Jangan pernah memandang rendah tindakan yang terlihat seperti sebuah tindakan yang remeh temeh.

Kita tidak tahu kenapa orang bisa melakukan hal yang remeh tersebut. Entah apa yang menjadi motivasinya. Tapi selama itu tidak melanggar norma dan agama, maka itu baik-baik saja.

Salah satu saja kita disebut, orang yang suka membaca buku hanya dua halaman setiap hari. Mungkin dimata kita itu terlihat seperti kebiasan yang biasa-biasa saja.

Tapi kita tidak tahu bagaimana perjuangan orang tersebut bisa sampai rutin membaca buku 2 halaman setiap hari. Mungkin dulunya ia bukan orang yang gemar membaca buku.

Dan pasti sangat berat baginya untuk bisa konsisten membaca buku setiap hari walaupun hanya 2 halaman. 2 halaman sudah lebih baik daripada orang yang tidak membaca sama sekali.

Lagipula kita tidak mengetahui apa yang bisa ia dapatkan dari hanya membaca buku 2 halaman setiap hari. Mungkin ada begitu banyak hal yang ia dapatkan dari 2 halaman buku.

Mungkin dia adalah orang yang mampu menulis ulang lebih banyak jumlah lembarannya dari apa yang telah dibacanya. Sedang yang lain tak menulis apa-apa dari yang mereka baca.

Meskipun itu hanya sebuah aksi kecil dan kelihatannya tidak berdampak. Jangan pernah meremehkannya. Karena sekarang ia tidak berdampak, tapi nanti, siapa yang tahu?

Mungkin nanti dia bisa menghasilkan banyak karya dari aksinya yang rutin membaca buku 2 halaman setiap hari. Atau mungkin dia bisa menulis bukunya sendiri. Lagi-lagi siapa yang tahu?

Aksi kecil tidak mudah dilakukan seperti apa yang kita pikirkan jika orang lain yang melakukannya.
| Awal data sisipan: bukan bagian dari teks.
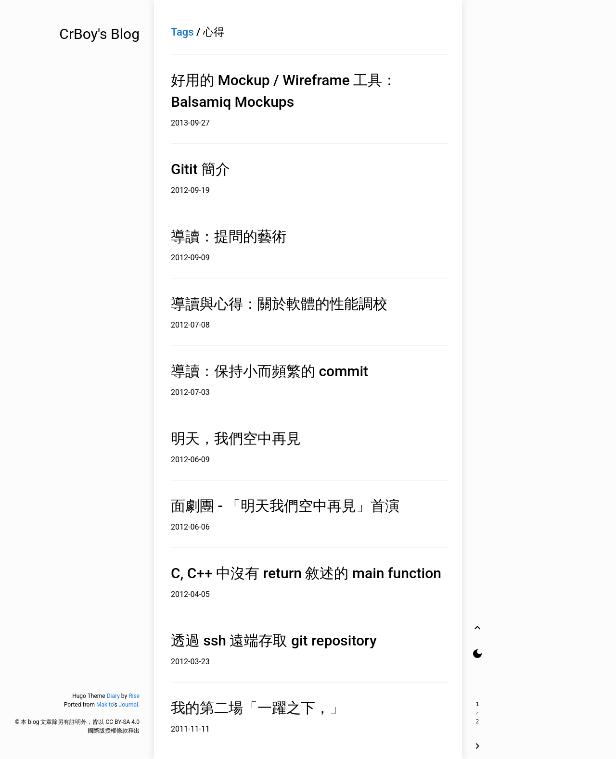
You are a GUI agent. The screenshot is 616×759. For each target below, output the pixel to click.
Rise (134, 696)
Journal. (129, 704)
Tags (182, 32)
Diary (113, 696)
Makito (105, 704)
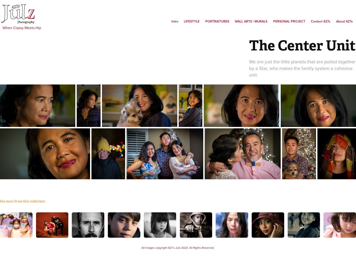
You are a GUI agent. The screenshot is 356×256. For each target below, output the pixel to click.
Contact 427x (320, 21)
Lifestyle (192, 21)
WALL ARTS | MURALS (251, 21)
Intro (174, 21)
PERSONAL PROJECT (289, 21)
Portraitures (217, 21)
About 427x (344, 21)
Memang terlihat biasa, tapi sebenarnya itu butuh effort yang sangat luar biasa.

Membaca dua halaman setiap hari mungkin mudah untuk kita lakukan jika hanya sekali - dua kali, atau sehari-dua hari. Tapi apakah kita bisa melakukannya secara konsisten setiap hari?
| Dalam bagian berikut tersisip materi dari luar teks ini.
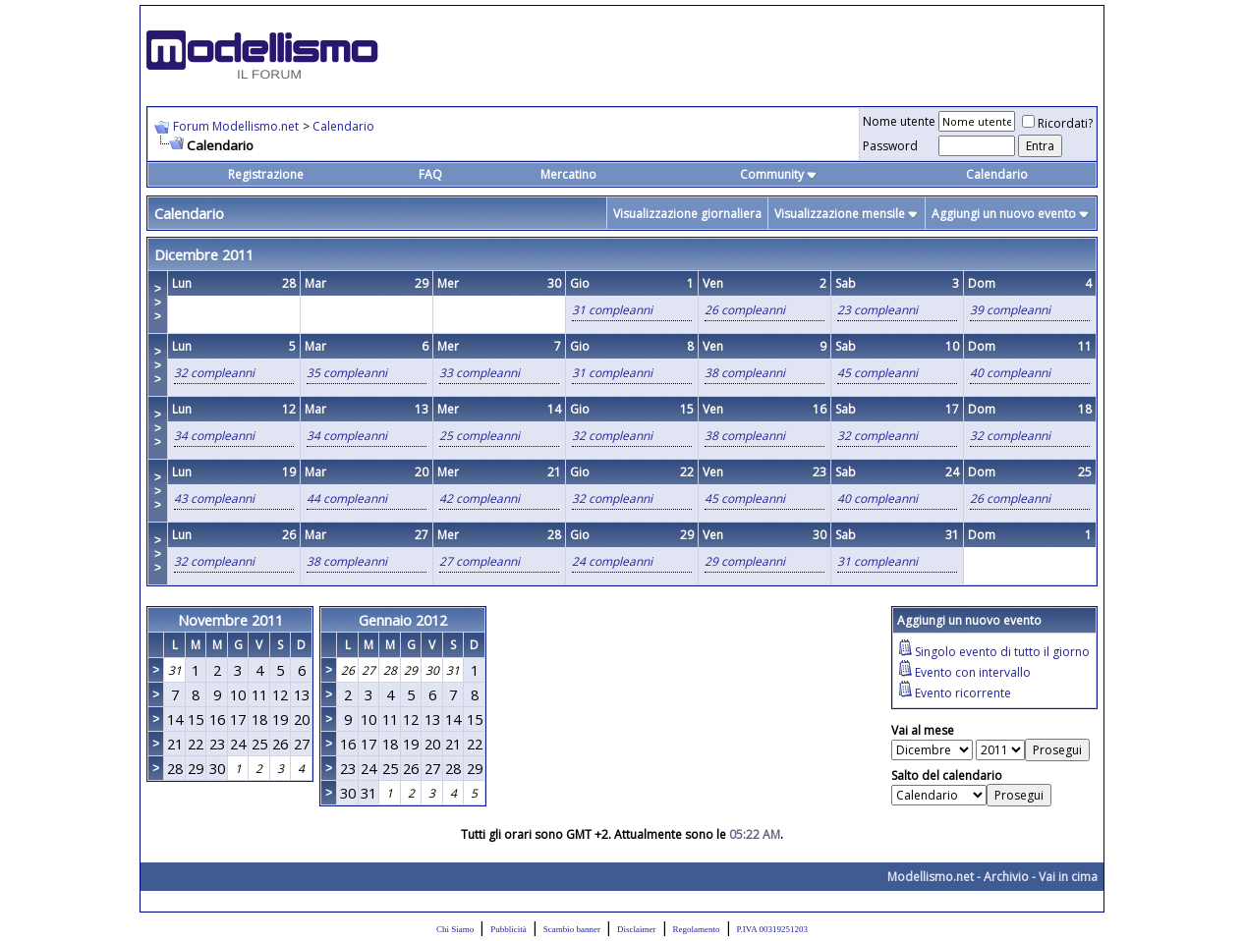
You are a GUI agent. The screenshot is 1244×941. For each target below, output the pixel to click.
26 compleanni (745, 310)
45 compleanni (877, 372)
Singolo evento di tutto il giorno (1002, 651)
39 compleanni (1010, 310)
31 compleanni (612, 310)
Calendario (343, 126)
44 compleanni (347, 498)
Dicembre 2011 (204, 254)
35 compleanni (347, 372)
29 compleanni (745, 561)
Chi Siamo (455, 929)
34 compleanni (214, 435)
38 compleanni (745, 372)
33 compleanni (479, 372)
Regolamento (696, 929)
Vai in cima (1068, 876)
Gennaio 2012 (403, 620)
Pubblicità (508, 929)
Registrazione (266, 174)
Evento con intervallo (973, 672)
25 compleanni (479, 435)
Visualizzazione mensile (839, 213)
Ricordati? (1057, 123)
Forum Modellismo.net (236, 126)
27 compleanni (479, 561)
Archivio (1006, 876)
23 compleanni (877, 310)
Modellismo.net (930, 876)
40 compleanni (1010, 372)
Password (890, 146)
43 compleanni (214, 498)
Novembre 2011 (230, 620)
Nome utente (899, 121)
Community (779, 174)
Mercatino (568, 174)
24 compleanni (612, 561)
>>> (157, 302)
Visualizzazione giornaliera (687, 213)
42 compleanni (479, 498)
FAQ (430, 174)
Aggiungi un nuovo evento (1004, 213)
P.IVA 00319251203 (772, 929)
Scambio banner (571, 929)
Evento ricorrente (963, 693)
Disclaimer (636, 929)
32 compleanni (214, 372)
Jawabannya, belum tentu! Karena untuk bisa konsisten setiap hari membaca dua halaman, itu membutuhkan kemampuan diri kita untuk bisa mengendalikan pikiran dan perasaan kita.

Hari pertama mungkin kita bisa membaca buku dengan penuh rasa penasaran. Hari kedua mungkin kita bisa membaca buku dengan penuh kebahagian dan rasa syukur.

Tapi, saya tidak yakin akan ada banyak orang yang tetap bisa membaca buku dengan perasaan yang sama seperti ketika dia membaca buku di hari pertama dan kedua.

Hal yang mudah dimata kita sebenarnya sangat susah untuk kita jalankan ketika aktivitas yang mudah tersebut kita terikat dengan kata konsisten dan disiplin.

Membaca dua halaman itu mudah. Yang sulit adalah konsisten membaca buku dua halaman setiap hari. Menulis 1000 kata itu mudah. Yang sulit itu, konsisten menulis 1000 kata setiap hari.

Apapun yang mudah kalau dikaitkan dengan kata konsisten dan disiplin akan menjadi susah untuk dijalankan. Karena kita akan berpacu dengan waktu, pikiran dan perasaan kita.

Maka sangat hebatlah orang yang mampu melakukan hal yang mungkin terlihat mudah, namun ia dapat melakukannya setiap hari dengan pikiran dan perasaan yang positif.

Aksi kecil itu berangkat dari berjuta-juta perlawan pada diri kita; pikiran dan perasaan. Jadi, jangan pernah untuk menyepelekan aksi kecil yang dilakukan oleh seseorang setiap hari.

INSIGHT 2

Kerja Mepet Deadline Sering Menimbulkan Banyak Kesalahan.

Entah kenapa kebanyakan orang senang bekerja di bawah tekanan, (kecuali tekanan atasan). Ya, maksud saya adalah mengerjakan tugas dibawah tekanan deadline.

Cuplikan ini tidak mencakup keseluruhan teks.